(EXTRACTED MATERIAL)
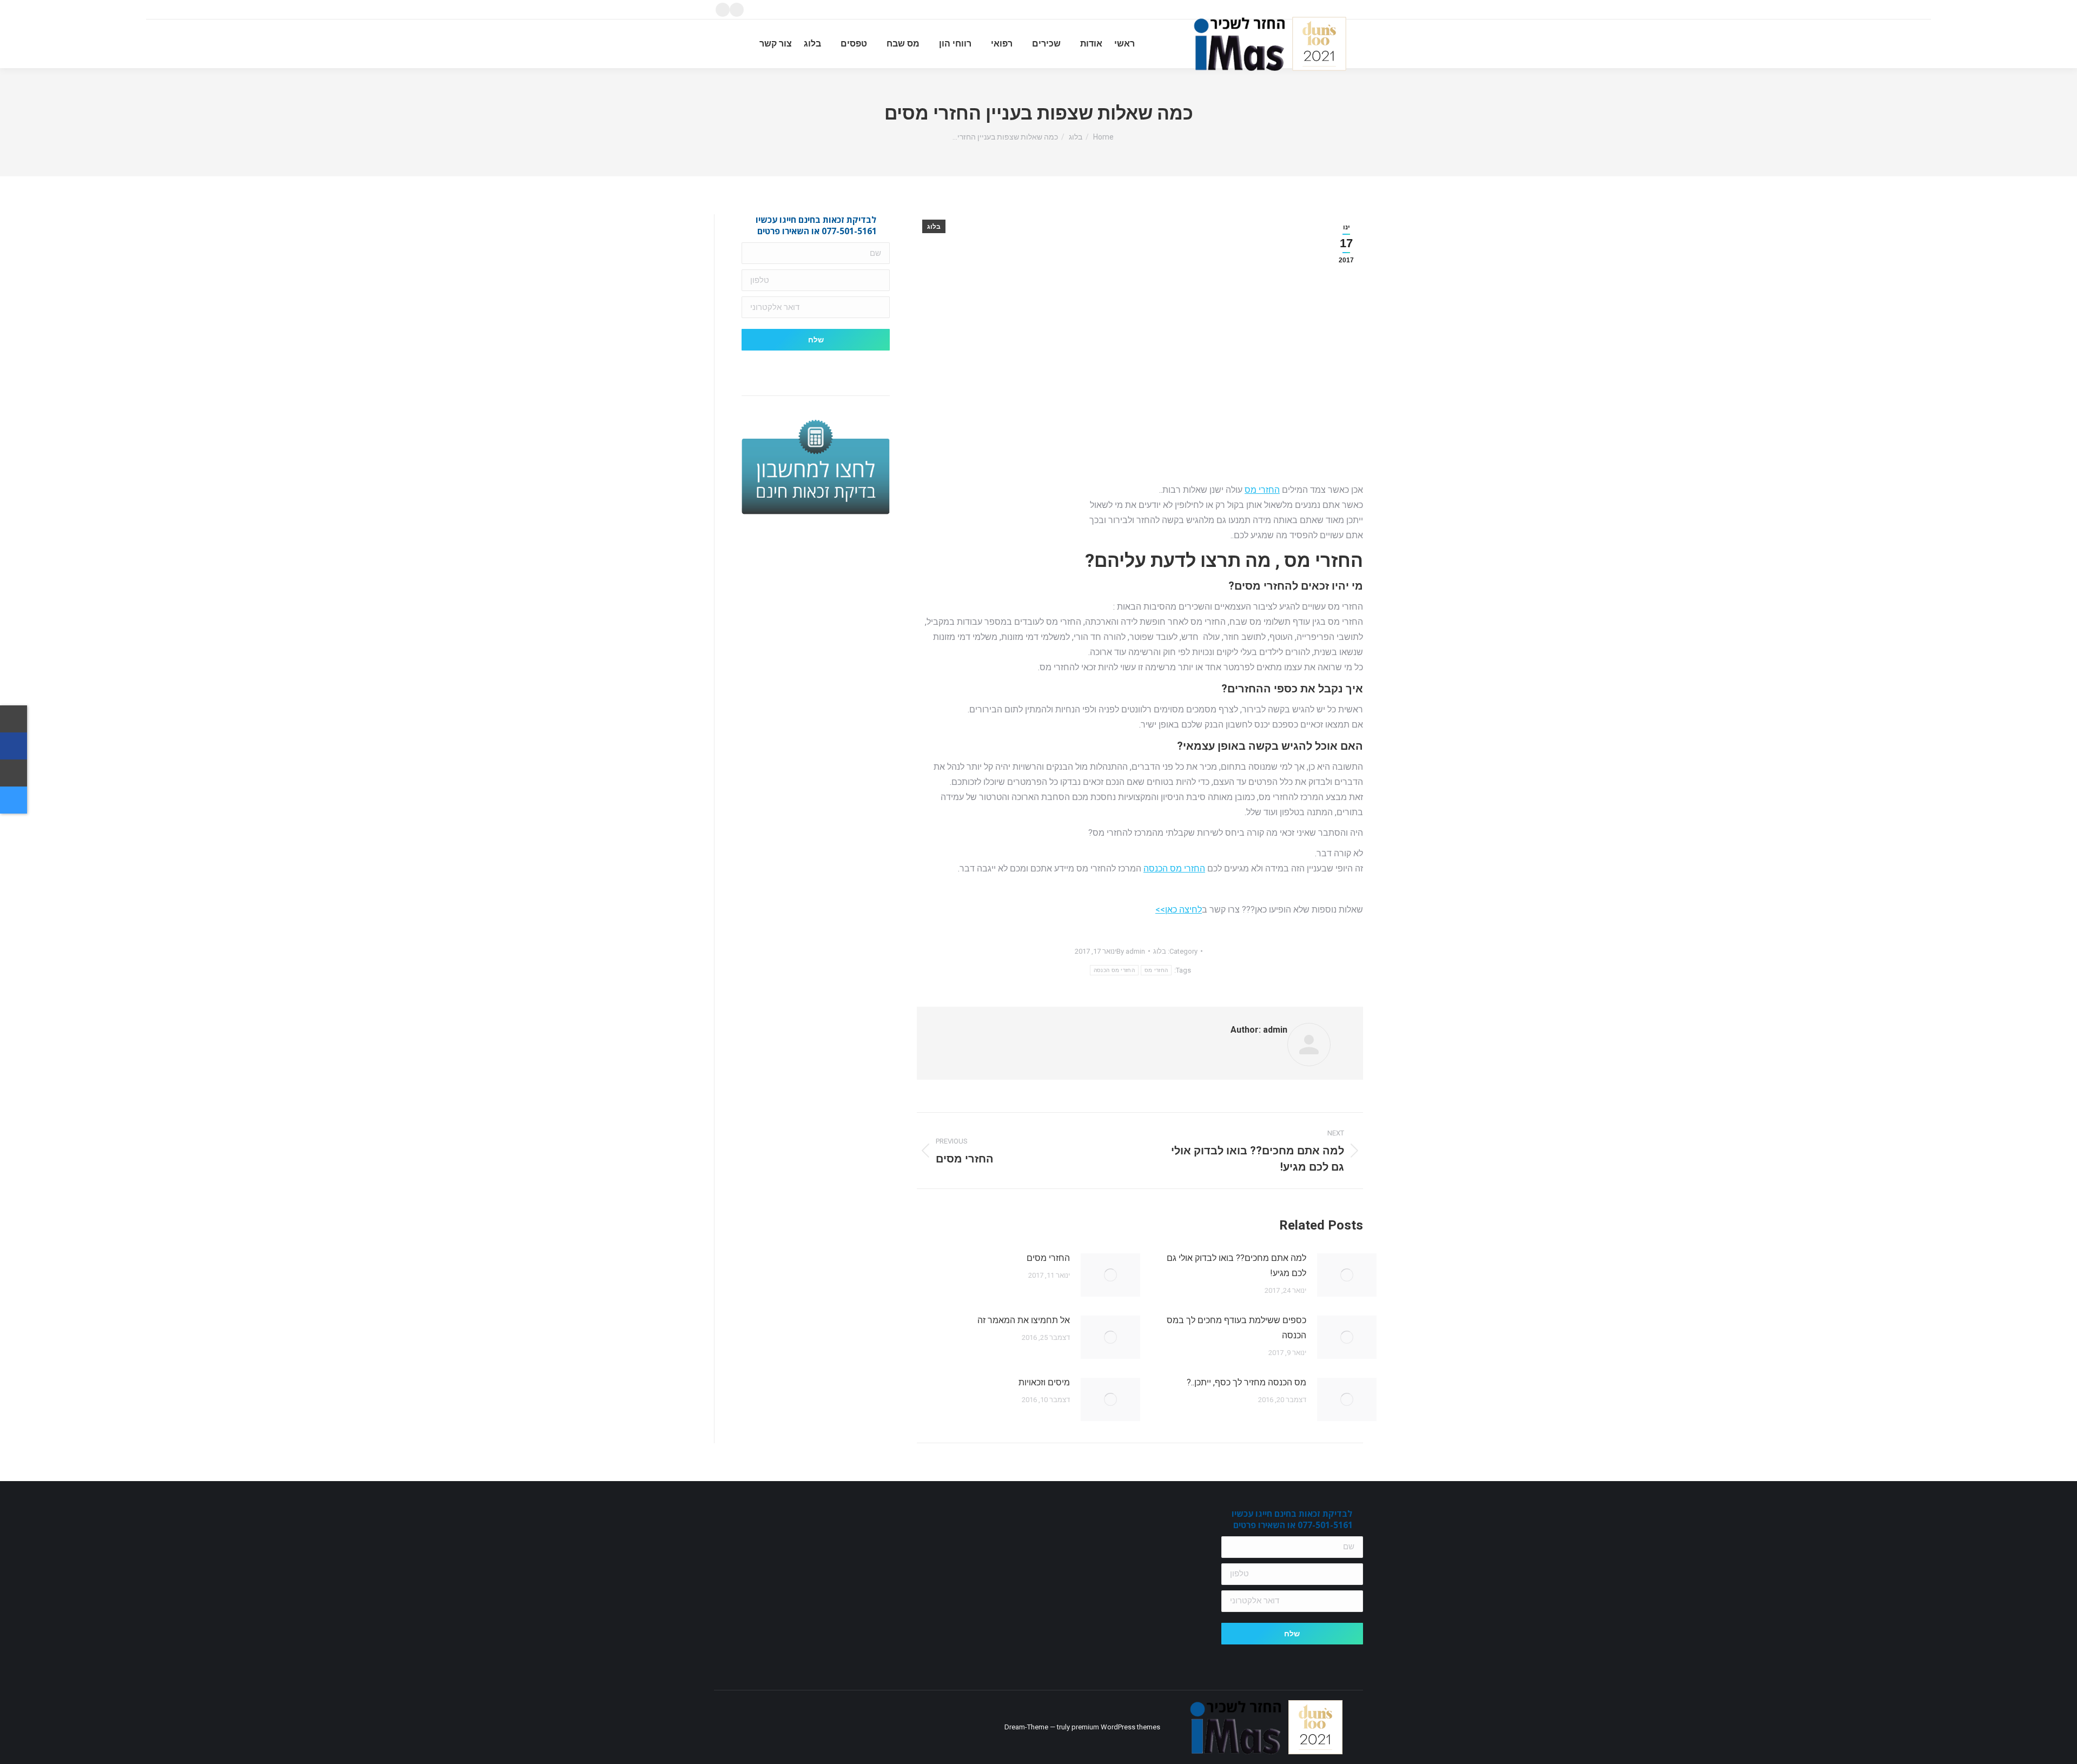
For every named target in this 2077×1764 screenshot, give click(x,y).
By (1130, 951)
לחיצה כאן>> (1178, 909)
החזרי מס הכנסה (1174, 868)
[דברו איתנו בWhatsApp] (13, 773)
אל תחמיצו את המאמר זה (1023, 1320)
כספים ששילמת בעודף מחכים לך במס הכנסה (1236, 1327)
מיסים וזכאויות (1044, 1382)
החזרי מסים (1048, 1258)
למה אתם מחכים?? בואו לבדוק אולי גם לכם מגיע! (1236, 1265)
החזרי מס (1262, 490)
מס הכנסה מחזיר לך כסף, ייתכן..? (1246, 1382)
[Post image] (1347, 1275)
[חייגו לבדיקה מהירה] (13, 718)
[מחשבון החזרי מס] (13, 800)
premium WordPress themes (1115, 1727)
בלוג (934, 226)
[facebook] (13, 745)
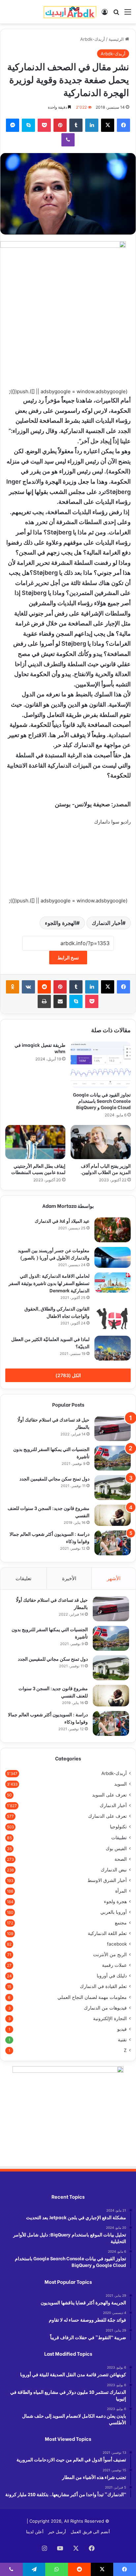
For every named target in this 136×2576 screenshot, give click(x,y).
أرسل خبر (57, 2531)
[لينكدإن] (91, 125)
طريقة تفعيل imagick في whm (40, 1047)
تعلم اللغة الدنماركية (107, 1933)
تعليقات (23, 1578)
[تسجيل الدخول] (104, 14)
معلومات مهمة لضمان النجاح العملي (92, 1997)
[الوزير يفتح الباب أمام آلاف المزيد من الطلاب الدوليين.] (101, 1142)
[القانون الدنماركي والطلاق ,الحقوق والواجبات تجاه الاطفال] (112, 1318)
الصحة (121, 1859)
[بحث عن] (116, 14)
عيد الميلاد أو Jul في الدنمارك (62, 1220)
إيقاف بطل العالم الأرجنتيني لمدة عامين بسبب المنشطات (38, 1168)
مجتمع (121, 1922)
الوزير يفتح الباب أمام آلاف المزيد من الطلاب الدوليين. (106, 1168)
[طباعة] (44, 1001)
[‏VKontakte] (28, 986)
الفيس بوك (116, 1848)
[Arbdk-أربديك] (70, 12)
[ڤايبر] (68, 139)
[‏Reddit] (44, 986)
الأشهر (113, 1578)
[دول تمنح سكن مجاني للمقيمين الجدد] (112, 1487)
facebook (117, 1944)
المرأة (121, 1891)
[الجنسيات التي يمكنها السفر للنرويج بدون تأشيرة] (112, 1458)
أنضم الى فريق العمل (90, 2531)
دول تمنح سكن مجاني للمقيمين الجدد (54, 1478)
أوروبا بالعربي (113, 1912)
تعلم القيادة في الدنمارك (103, 1986)
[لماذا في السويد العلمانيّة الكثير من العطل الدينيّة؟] (112, 1348)
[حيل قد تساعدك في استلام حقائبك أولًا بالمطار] (112, 1428)
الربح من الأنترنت (110, 1954)
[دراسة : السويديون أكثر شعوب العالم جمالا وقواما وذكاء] (112, 1542)
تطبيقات (119, 1837)
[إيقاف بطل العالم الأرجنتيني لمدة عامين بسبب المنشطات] (35, 1142)
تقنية (122, 2039)
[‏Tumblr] (76, 125)
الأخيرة (69, 1578)
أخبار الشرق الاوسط (107, 1880)
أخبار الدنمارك (107, 923)
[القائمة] (127, 14)
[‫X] (107, 125)
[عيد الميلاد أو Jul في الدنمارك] (112, 1229)
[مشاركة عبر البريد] (60, 1001)
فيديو (122, 2029)
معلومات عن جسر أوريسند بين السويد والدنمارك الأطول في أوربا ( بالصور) (53, 1254)
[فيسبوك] (123, 125)
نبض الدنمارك (114, 1869)
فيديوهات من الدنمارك (105, 2008)
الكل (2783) (68, 1375)
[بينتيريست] (60, 125)
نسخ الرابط (68, 957)
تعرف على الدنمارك (107, 1816)
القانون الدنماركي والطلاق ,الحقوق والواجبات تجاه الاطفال (56, 1312)
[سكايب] (28, 125)
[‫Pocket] (44, 125)
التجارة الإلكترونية (110, 2018)
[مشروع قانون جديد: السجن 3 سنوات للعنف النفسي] (112, 1515)
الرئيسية (117, 39)
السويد (120, 1784)
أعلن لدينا (35, 2531)
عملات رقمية (114, 1965)
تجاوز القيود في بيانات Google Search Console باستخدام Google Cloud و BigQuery (102, 1100)
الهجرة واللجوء (60, 923)
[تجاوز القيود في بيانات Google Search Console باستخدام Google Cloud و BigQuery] (101, 1065)
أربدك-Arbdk (92, 39)
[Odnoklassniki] (12, 986)
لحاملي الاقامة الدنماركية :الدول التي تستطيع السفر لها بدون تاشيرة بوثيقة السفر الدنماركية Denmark (49, 1283)
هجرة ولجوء (115, 1901)
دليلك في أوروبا (112, 1975)
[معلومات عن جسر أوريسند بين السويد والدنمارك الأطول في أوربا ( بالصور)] (112, 1257)
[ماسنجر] (12, 125)
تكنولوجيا (118, 1826)
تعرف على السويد (109, 1795)
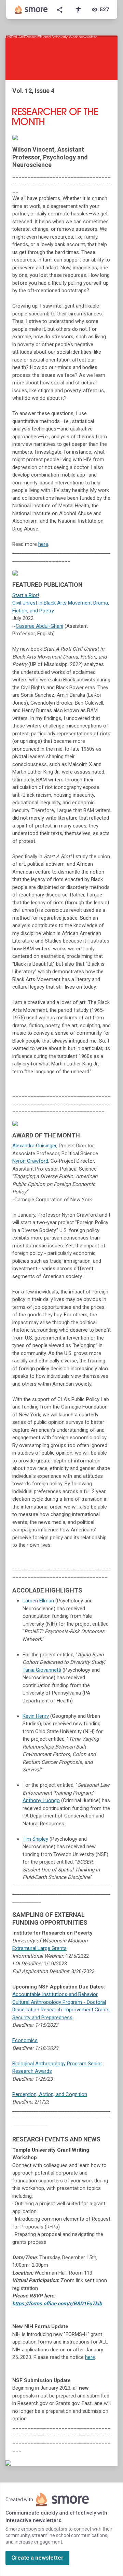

(WHAT TO WORK ON) Print the material precisely as given, dropping any images it holds.

(YOUR RESPONSE)
For every named target in this 2077×1764 screenshot, give click(x,y).
By (1130, 951)
לחיצה כאן>> (1178, 909)
החזרי מס הכנסה (1174, 868)
[דברו איתנו בWhatsApp] (13, 773)
אל תחמיצו את המאמר זה (1023, 1320)
כספים ששילמת בעודף מחכים לך במס הכנסה (1236, 1327)
מיסים וזכאויות (1044, 1382)
החזרי מסים (1048, 1258)
למה אתם מחכים?? בואו לבדוק אולי גם לכם מגיע! (1236, 1265)
החזרי מס (1262, 490)
מס הכנסה מחזיר לך כסף, ייתכן..? (1246, 1382)
[Post image] (1347, 1275)
[חייגו לבדיקה מהירה] (13, 718)
[מחשבון החזרי מס] (13, 800)
premium WordPress themes (1115, 1727)
בלוג (934, 226)
[facebook] (13, 745)
For every named target in this 136×2576 screenshot, give click(x,y).
أرسل خبر (57, 2531)
[لينكدإن] (91, 125)
طريقة تفعيل imagick في whm (40, 1047)
تعلم اللغة الدنماركية (107, 1933)
تعليقات (23, 1578)
[تسجيل الدخول] (104, 14)
معلومات مهمة لضمان النجاح العملي (92, 1997)
[الوزير يفتح الباب أمام آلاف المزيد من الطلاب الدوليين.] (101, 1142)
[القانون الدنماركي والطلاق ,الحقوق والواجبات تجاه الاطفال] (112, 1318)
الصحة (121, 1859)
[بحث عن] (116, 14)
عيد الميلاد أو Jul في الدنمارك (62, 1220)
إيقاف بطل العالم الأرجنتيني لمدة عامين بسبب المنشطات (38, 1168)
مجتمع (121, 1922)
الوزير يفتح الباب أمام آلاف المزيد من الطلاب الدوليين. (106, 1168)
[طباعة] (44, 1001)
[‏VKontakte] (28, 986)
الفيس بوك (116, 1848)
[Arbdk-أربديك] (70, 12)
[ڤايبر] (68, 139)
[‏Reddit] (44, 986)
الأشهر (113, 1578)
[دول تمنح سكن مجاني للمقيمين الجدد] (112, 1487)
facebook (117, 1944)
المرأة (121, 1891)
[الجنسيات التي يمكنها السفر للنرويج بدون تأشيرة] (112, 1458)
أنضم الى فريق العمل (90, 2531)
دول تمنح سكن مجاني للمقيمين الجدد (54, 1478)
أوروبا بالعربي (113, 1912)
تعلم القيادة في الدنمارك (103, 1986)
[لماذا في السويد العلمانيّة الكثير من العطل الدينيّة؟] (112, 1348)
[حيل قد تساعدك في استلام حقائبك أولًا بالمطار] (112, 1428)
الربح من الأنترنت (110, 1954)
[دراسة : السويديون أكثر شعوب العالم جمالا وقواما وذكاء] (112, 1542)
تطبيقات (119, 1837)
[إيقاف بطل العالم الأرجنتيني لمدة عامين بسبب المنشطات] (35, 1142)
تقنية (122, 2039)
[‏Tumblr] (76, 125)
الأخيرة (69, 1578)
أخبار الشرق الاوسط (107, 1880)
أخبار الدنمارك (107, 923)
[القائمة] (127, 14)
[‫X] (107, 125)
[عيد الميلاد أو Jul في الدنمارك] (112, 1229)
[مشاركة عبر البريد] (60, 1001)
فيديو (122, 2029)
معلومات عن جسر أوريسند بين السويد والدنمارك الأطول في أوربا ( بالصور) (53, 1254)
[فيسبوك] (123, 125)
نبض الدنمارك (114, 1869)
فيديوهات من الدنمارك (105, 2008)
الكل (2783) (68, 1375)
[بينتيريست] (60, 125)
نسخ الرابط (68, 957)
تعرف على الدنمارك (107, 1816)
القانون الدنماركي والطلاق ,الحقوق والواجبات تجاه الاطفال (56, 1312)
[سكايب] (28, 125)
[‫Pocket] (44, 125)
التجارة الإلكترونية (110, 2018)
[مشروع قانون جديد: السجن 3 سنوات للعنف النفسي] (112, 1515)
الرئيسية (117, 39)
السويد (120, 1784)
أعلن لدينا (35, 2531)
عملات رقمية (114, 1965)
تجاوز القيود في بيانات Google Search Console باستخدام Google Cloud و BigQuery (102, 1100)
الهجرة واللجوء (60, 923)
[تجاوز القيود في بيانات Google Search Console باستخدام Google Cloud و BigQuery] (101, 1065)
أربدك-Arbdk (92, 39)
[Odnoklassniki] (12, 986)
لحاملي الاقامة الدنماركية :الدول التي تستطيع السفر لها بدون تاشيرة بوثيقة السفر الدنماركية Denmark (49, 1283)
هجرة ولجوء (115, 1901)
دليلك في أوروبا (112, 1975)
[معلومات عن جسر أوريسند بين السويد والدنمارك الأطول في أوربا ( بالصور)] (112, 1257)
[ماسنجر] (12, 125)
تكنولوجيا (118, 1826)
تعرف على السويد (109, 1795)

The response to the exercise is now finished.